Competitive Advantage
A successful marriage isn't always 50/50. In some cases, the best bet is to divide the marital duties based on who can do them the best. If you are a pro at doing laundry then it should be your job while your partner stays in the kitchen making dinner. This method will save a lot of time and frustration even if it isn't always "fair." (Learn how specialization can make production efficient in 3 Secrets Of Successful Companies.)

Moral Hazard (Too Big to Fail)
This overused phrase, which sprang up when businesses like Fannie Mae, Freddie Mac and Bear Stearns were deemed by the federal government to be too important to be crushed by the economic crisis, is important to consider in terms of your marriage. The theory is that those who feel that there are no consequences will make unnecessary risks. The assumption that your marriage is "too big to fail" can lead to taking your spouse for granted. Stay invested in your relationship if you want to stay out of divorce court. In marriage, there is no such thing as a bail out.

Loss Aversion
In the stock market, some investors hold on to bad stocks to avoid admitting defeat. By selling a losing position they lock in a loss. In the same way couples continue to argue over an issue because neither side wants to lock in the act of being wrong. Just because you didn't admit fault does not mean you were right. If you were wrong it will make things much worse. Holding onto a losing position in the stock market is the same thing, you won't admit it but you still lose all of your money.

Emotional Quick Decisions
The old adage of not going to bed angry is challenged with this theory. Experts suggest taking a time out even if that means ending the day without a resolution. This gives you time to reflect and make decisions based on sound reasoning, and lets you consider future consequences. Once you have cooled off, you are likely to realize that it is time to hedge your bets to minimize your losses. Most of the time emotions should not take a back seat in a relationship, and often a gut feeling is all you have, but don't let your excitement overcome you especially when rational thinking is needed. (Most investors buy high and sell low, but you can avoid this trap by using some simple strategies, see How To Avoid Emotional Investing.)

Game Theory
The prisoner's dilemma game is most commonly used to explain this principle. In the example, two partners in crime who are being questioned by police in separate rooms must decide if it is best to confess or to not confess. When the payoffs are calculated it is found that the best option is for both parties to confess, or in other words work towards the common good. In a marriage this also makes sense. If spouses are acting only for their own self-interest they are doomed to fail. If you work together with your partner and stay on the same page, you are more likely to get the most benefit.

Think at the Margin
Change can be scary.
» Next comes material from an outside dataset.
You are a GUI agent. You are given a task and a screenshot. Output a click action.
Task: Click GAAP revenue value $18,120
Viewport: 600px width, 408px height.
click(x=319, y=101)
The idea of overhauling parts of your life can lead to being so overwhelming that you end up doing nothing. In microeconomics, the benefits of small, marginal changes are stressed. For instance, if your spouse is upset that you never help with the kids, try making a small difference like getting them ready for bed a couple times a week. The cost of this change - probably an hour a week- is small compared to the benefits of a happier spouse.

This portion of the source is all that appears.